Reducing buyback restrictions could lower the cost of staying public, encouraging more companies to list and enhancing capital‑market depth for investors.
The United States has lost roughly 40 percent of its publicly listed firms over the past thirty years, prompting the new SEC leadership to treat the erosion of public companies as a strategic priority. While the agency’s traditional focus has been on tightening disclosure, officials now argue that excessive regulatory friction—particularly the costly compliance required for initial public offerings—discourages midsize enterprises from staying public.
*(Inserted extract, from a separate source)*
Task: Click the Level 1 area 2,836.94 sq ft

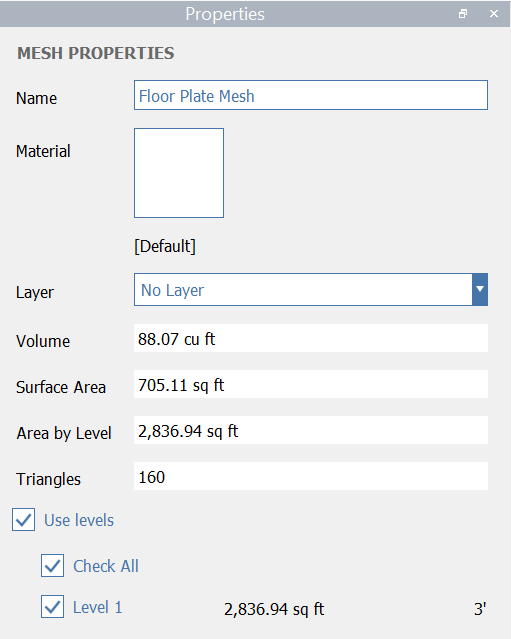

By easing these burdens, the SEC hopes to revive the pipeline of IPOs and preserve the diversity of capital‑raising options that underpin market depth and investor choice.
Share repurchases have become the dominant method of returning capital, outpacing dividends for five consecutive years and delivering tax‑efficient, flexible payouts. Empirical studies show that firms engaging in buybacks tend to pay higher wages, fund pension plans more robustly, and maintain larger cash buffers, contradicting narratives that buybacks erode employee compensation or corporate resilience. Yet the safe‑harbor provision of SEC Rule 10b‑18 imposes single‑broker, timing, volume and price caps that are manageable only for mega‑cap stocks with deep liquidity. Mid‑cap and smaller issuers frequently hit the 25 percent ADTV ceiling or risk front‑running, effectively locking them out of an otherwise valuable financing tool.
Policy makers therefore propose a modest amendment: permit buybacks at or below the midpoint of the NBBO rather than the current ceiling of the highest independent bid. This change would lower execution costs for mid‑cap companies, reduce predictability that high‑frequency traders exploit, and restore the original intent of the safe‑harbor—protecting issuers from manipulation while granting them pricing discretion. If adopted, the reform could broaden the pool of firms that can afford regular repurchases, improve capital allocation efficiency, and ultimately support the SEC’s broader goal of sustaining a vibrant public‑company ecosystem.